Sous le culte des esprits, la vie était au mieux un jeu de hasard, le résultat du contrôle par les esprits. Votre avenir ne tenait pas à vos efforts, à votre industrie ou à vos talents, sauf dans la mesure où vous pouviez les utiliser pour influencer les esprits. Les cérémonies de propitiation des esprits constituèrent un lourd fardeau et rendirent la vie ennuyeuse et pratiquement insupportable. D’âge en âge et de génération en génération, les races cherchèrent, l’une après l’autre, à améliorer cette doctrine des superfantômes, mais, jusqu’à aujourd’hui, nulle génération n’a encore osé la rejeter complètement.

87:5.9

On étudiait les intentions et la volonté des esprits au moyen de présages, d’oracles et de signes, et l’on interprétait ces messages des esprits par divination, prédictions, magie, ordalies et astrologie.
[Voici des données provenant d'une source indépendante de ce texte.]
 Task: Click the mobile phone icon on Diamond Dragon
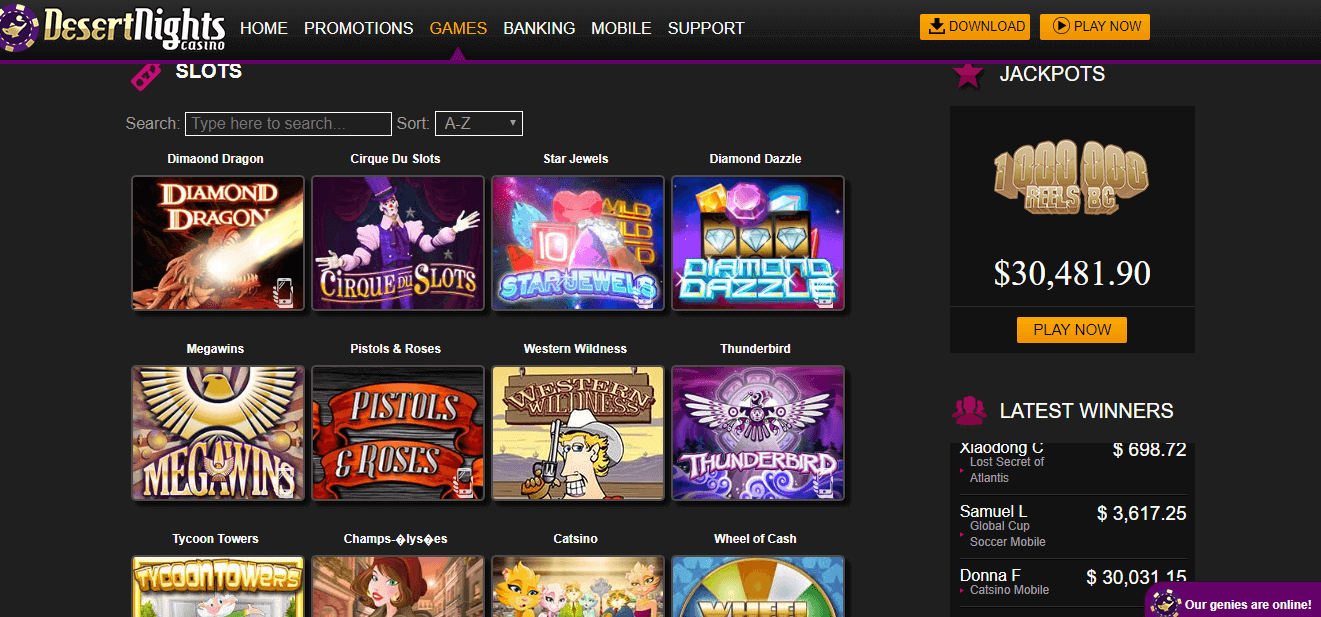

L’ensemble du culte était un plan destiné à apaiser, à satisfaire et à acheter les esprits par cette corruption déguisée.

87:5.10

Ainsi naquit une philosophie mondiale nouvelle et plus étendue basée sur :

87:5.11

1. Le devoir – les choses qu’il faut faire pour garder les esprits dans des dispositions favorables, ou tout au moins neutres.

87:5.12

2. Le bien – la conduite et les cérémonies correctes destinées à ranger activement les esprits du côté de vos intérêts.

87:5.13

3. La vérité – la juste compréhension des esprits et l’attitude correcte envers eux, donc envers la vie et la mort.

87:5.14

Ce n’était pas simplement par curiosité que les anciens cherchaient à connaitre l’avenir ; ils voulaient esquiver la malchance. La divination était simplement une tentative pour éviter les difficultés. À ces époques, on considérait les rêves comme prophétiques, et tout ce qui sortait de l’ordinaire, comme un présage. Aujourd’hui encore, la croyance aux signes, aux gages et aux autres superstitions résiduaires de l’antique culte des fantômes est un fléau pour l’humanité. Les hommes sont lents, bien lents, à abandonner les méthodes par lesquelles ils ont si graduellement et péniblement gravi l’échelle évolutionnaire de la vie.